### What is required:
Transcribe the listing below word for word, covering every line from start to finish.

### Supplied material:
□ □ □ □ □

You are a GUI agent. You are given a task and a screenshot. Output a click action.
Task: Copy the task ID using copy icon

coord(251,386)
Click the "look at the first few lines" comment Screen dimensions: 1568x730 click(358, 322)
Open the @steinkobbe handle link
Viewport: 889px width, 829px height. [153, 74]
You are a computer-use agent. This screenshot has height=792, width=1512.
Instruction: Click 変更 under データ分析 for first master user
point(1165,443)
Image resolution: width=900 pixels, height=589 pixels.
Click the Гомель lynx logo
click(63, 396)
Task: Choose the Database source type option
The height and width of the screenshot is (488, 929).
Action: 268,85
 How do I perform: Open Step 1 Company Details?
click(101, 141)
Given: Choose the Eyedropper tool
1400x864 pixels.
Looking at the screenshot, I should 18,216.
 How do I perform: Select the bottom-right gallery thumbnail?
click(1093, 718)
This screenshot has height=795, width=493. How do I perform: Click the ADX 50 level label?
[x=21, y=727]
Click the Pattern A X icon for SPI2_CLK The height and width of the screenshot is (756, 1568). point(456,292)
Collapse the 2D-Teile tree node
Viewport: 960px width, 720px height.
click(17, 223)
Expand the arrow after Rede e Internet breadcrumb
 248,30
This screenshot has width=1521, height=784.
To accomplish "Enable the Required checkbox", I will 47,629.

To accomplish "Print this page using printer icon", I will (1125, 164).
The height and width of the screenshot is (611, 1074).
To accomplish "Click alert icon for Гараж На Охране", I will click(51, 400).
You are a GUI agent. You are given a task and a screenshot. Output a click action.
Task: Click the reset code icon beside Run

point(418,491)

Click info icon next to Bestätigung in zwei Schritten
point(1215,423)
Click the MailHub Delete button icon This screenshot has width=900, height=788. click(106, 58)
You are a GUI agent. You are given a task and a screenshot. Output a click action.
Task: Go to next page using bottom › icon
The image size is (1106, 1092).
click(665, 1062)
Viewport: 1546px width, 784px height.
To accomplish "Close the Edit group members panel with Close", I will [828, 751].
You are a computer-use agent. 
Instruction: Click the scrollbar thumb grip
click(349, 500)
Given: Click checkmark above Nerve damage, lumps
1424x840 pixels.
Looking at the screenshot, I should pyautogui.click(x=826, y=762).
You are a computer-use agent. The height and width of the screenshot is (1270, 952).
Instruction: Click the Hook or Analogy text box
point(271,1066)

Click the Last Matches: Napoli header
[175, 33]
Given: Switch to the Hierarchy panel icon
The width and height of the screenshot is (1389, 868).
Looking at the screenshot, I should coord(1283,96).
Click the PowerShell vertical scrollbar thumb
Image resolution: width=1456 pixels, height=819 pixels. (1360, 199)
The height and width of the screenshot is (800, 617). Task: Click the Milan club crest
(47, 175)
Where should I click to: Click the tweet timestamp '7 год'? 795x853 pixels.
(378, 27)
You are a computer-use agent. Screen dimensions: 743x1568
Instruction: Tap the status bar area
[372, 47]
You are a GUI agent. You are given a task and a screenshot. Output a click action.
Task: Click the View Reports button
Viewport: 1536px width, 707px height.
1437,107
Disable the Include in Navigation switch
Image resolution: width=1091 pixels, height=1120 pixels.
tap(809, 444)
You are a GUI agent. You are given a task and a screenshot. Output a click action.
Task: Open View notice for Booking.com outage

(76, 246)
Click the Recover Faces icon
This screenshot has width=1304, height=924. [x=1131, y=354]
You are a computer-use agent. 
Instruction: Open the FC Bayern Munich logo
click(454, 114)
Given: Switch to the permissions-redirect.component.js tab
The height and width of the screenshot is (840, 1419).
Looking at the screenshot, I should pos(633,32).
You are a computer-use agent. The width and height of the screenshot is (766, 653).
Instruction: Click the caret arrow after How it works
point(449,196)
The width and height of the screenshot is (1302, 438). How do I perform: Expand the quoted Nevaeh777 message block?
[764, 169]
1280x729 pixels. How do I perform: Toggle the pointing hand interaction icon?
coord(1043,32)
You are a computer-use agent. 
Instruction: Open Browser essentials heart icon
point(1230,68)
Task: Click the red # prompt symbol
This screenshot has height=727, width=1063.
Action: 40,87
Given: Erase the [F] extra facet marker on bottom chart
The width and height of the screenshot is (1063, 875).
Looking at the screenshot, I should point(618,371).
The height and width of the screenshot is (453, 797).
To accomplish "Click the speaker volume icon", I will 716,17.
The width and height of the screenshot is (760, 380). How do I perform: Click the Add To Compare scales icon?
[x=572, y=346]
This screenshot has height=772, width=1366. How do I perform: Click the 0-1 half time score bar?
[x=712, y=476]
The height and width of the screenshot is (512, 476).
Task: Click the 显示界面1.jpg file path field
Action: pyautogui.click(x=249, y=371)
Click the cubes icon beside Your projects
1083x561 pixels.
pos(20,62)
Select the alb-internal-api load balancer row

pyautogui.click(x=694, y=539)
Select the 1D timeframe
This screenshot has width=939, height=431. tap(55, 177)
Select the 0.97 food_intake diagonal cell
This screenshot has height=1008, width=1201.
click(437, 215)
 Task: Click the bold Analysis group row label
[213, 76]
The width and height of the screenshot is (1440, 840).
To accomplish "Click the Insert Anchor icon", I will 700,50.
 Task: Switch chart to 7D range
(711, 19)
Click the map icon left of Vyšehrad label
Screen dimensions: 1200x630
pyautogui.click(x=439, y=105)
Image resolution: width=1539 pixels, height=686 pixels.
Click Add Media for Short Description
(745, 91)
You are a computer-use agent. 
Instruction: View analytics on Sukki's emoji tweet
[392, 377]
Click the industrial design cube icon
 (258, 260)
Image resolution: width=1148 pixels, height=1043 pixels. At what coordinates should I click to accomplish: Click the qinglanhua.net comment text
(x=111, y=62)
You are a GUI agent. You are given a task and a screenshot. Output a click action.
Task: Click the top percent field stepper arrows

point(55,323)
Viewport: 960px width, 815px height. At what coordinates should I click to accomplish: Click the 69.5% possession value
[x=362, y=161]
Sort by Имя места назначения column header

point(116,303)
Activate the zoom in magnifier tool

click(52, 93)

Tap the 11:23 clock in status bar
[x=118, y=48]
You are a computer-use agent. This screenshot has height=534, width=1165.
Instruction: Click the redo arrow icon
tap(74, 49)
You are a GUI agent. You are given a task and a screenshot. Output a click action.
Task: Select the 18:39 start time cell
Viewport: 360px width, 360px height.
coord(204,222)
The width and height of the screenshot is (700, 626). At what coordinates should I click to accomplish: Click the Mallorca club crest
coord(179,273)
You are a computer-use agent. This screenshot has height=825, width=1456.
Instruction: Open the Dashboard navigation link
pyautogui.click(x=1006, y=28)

□ □ □ □ □

### The reply:
You are a GUI agent. You are given a task and a screenshot. Output a click action.
Task: Copy the task ID using copy icon

coord(251,386)
Click the "look at the first few lines" comment Screen dimensions: 1568x730 click(358, 322)
Open the @steinkobbe handle link
Viewport: 889px width, 829px height. [153, 74]
You are a computer-use agent. This screenshot has height=792, width=1512.
Instruction: Click 変更 under データ分析 for first master user
point(1165,443)
Image resolution: width=900 pixels, height=589 pixels.
Click the Гомель lynx logo
click(63, 396)
Task: Choose the Database source type option
The height and width of the screenshot is (488, 929).
Action: 268,85
 How do I perform: Open Step 1 Company Details?
click(101, 141)
Given: Choose the Eyedropper tool
1400x864 pixels.
Looking at the screenshot, I should 18,216.
 How do I perform: Select the bottom-right gallery thumbnail?
click(1093, 718)
This screenshot has height=795, width=493. How do I perform: Click the ADX 50 level label?
[x=21, y=727]
Click the Pattern A X icon for SPI2_CLK The height and width of the screenshot is (756, 1568). point(456,292)
Collapse the 2D-Teile tree node
Viewport: 960px width, 720px height.
click(17, 223)
Expand the arrow after Rede e Internet breadcrumb
 248,30
This screenshot has width=1521, height=784.
To accomplish "Enable the Required checkbox", I will 47,629.

To accomplish "Print this page using printer icon", I will (1125, 164).
The height and width of the screenshot is (611, 1074).
To accomplish "Click alert icon for Гараж На Охране", I will click(51, 400).
You are a GUI agent. You are given a task and a screenshot. Output a click action.
Task: Click the reset code icon beside Run

point(418,491)

Click info icon next to Bestätigung in zwei Schritten
point(1215,423)
Click the MailHub Delete button icon This screenshot has width=900, height=788. click(106, 58)
You are a GUI agent. You are given a task and a screenshot. Output a click action.
Task: Go to next page using bottom › icon
The image size is (1106, 1092).
click(665, 1062)
Viewport: 1546px width, 784px height.
To accomplish "Close the Edit group members panel with Close", I will [828, 751].
You are a computer-use agent. 
Instruction: Click the scrollbar thumb grip
click(349, 500)
Given: Click checkmark above Nerve damage, lumps
1424x840 pixels.
Looking at the screenshot, I should pyautogui.click(x=826, y=762).
You are a computer-use agent. The height and width of the screenshot is (1270, 952).
Instruction: Click the Hook or Analogy text box
point(271,1066)

Click the Last Matches: Napoli header
[175, 33]
Given: Switch to the Hierarchy panel icon
The width and height of the screenshot is (1389, 868).
Looking at the screenshot, I should coord(1283,96).
Click the PowerShell vertical scrollbar thumb
Image resolution: width=1456 pixels, height=819 pixels. (1360, 199)
The height and width of the screenshot is (800, 617). Task: Click the Milan club crest
(47, 175)
Where should I click to: Click the tweet timestamp '7 год'? 795x853 pixels.
(378, 27)
You are a computer-use agent. Screen dimensions: 743x1568
Instruction: Tap the status bar area
[372, 47]
You are a GUI agent. You are given a task and a screenshot. Output a click action.
Task: Click the View Reports button
Viewport: 1536px width, 707px height.
1437,107
Disable the Include in Navigation switch
Image resolution: width=1091 pixels, height=1120 pixels.
tap(809, 444)
You are a GUI agent. You are given a task and a screenshot. Output a click action.
Task: Open View notice for Booking.com outage

(76, 246)
Click the Recover Faces icon
This screenshot has width=1304, height=924. [x=1131, y=354]
You are a computer-use agent. 
Instruction: Open the FC Bayern Munich logo
click(454, 114)
Given: Switch to the permissions-redirect.component.js tab
The height and width of the screenshot is (840, 1419).
Looking at the screenshot, I should pos(633,32).
You are a computer-use agent. The width and height of the screenshot is (766, 653).
Instruction: Click the caret arrow after How it works
point(449,196)
The width and height of the screenshot is (1302, 438). How do I perform: Expand the quoted Nevaeh777 message block?
[764, 169]
1280x729 pixels. How do I perform: Toggle the pointing hand interaction icon?
coord(1043,32)
You are a computer-use agent. 
Instruction: Open Browser essentials heart icon
point(1230,68)
Task: Click the red # prompt symbol
This screenshot has height=727, width=1063.
Action: 40,87
Given: Erase the [F] extra facet marker on bottom chart
The width and height of the screenshot is (1063, 875).
Looking at the screenshot, I should point(618,371).
The height and width of the screenshot is (453, 797).
To accomplish "Click the speaker volume icon", I will 716,17.
The width and height of the screenshot is (760, 380). How do I perform: Click the Add To Compare scales icon?
[x=572, y=346]
This screenshot has height=772, width=1366. How do I perform: Click the 0-1 half time score bar?
[x=712, y=476]
The height and width of the screenshot is (512, 476).
Task: Click the 显示界面1.jpg file path field
Action: pyautogui.click(x=249, y=371)
Click the cubes icon beside Your projects
1083x561 pixels.
pos(20,62)
Select the alb-internal-api load balancer row

pyautogui.click(x=694, y=539)
Select the 1D timeframe
This screenshot has width=939, height=431. tap(55, 177)
Select the 0.97 food_intake diagonal cell
This screenshot has height=1008, width=1201.
click(437, 215)
 Task: Click the bold Analysis group row label
[213, 76]
The width and height of the screenshot is (1440, 840).
To accomplish "Click the Insert Anchor icon", I will 700,50.
 Task: Switch chart to 7D range
(711, 19)
Click the map icon left of Vyšehrad label
Screen dimensions: 1200x630
pyautogui.click(x=439, y=105)
Image resolution: width=1539 pixels, height=686 pixels.
Click Add Media for Short Description
(745, 91)
You are a computer-use agent. 
Instruction: View analytics on Sukki's emoji tweet
[392, 377]
Click the industrial design cube icon
 (258, 260)
Image resolution: width=1148 pixels, height=1043 pixels. At what coordinates should I click to accomplish: Click the qinglanhua.net comment text
(x=111, y=62)
You are a GUI agent. You are given a task and a screenshot. Output a click action.
Task: Click the top percent field stepper arrows

point(55,323)
Viewport: 960px width, 815px height. At what coordinates should I click to accomplish: Click the 69.5% possession value
[x=362, y=161]
Sort by Имя места назначения column header

point(116,303)
Activate the zoom in magnifier tool

click(52, 93)

Tap the 11:23 clock in status bar
[x=118, y=48]
You are a computer-use agent. This screenshot has height=534, width=1165.
Instruction: Click the redo arrow icon
tap(74, 49)
You are a GUI agent. You are given a task and a screenshot. Output a click action.
Task: Select the 18:39 start time cell
Viewport: 360px width, 360px height.
coord(204,222)
The width and height of the screenshot is (700, 626). At what coordinates should I click to accomplish: Click the Mallorca club crest
coord(179,273)
You are a computer-use agent. This screenshot has height=825, width=1456.
Instruction: Open the Dashboard navigation link
pyautogui.click(x=1006, y=28)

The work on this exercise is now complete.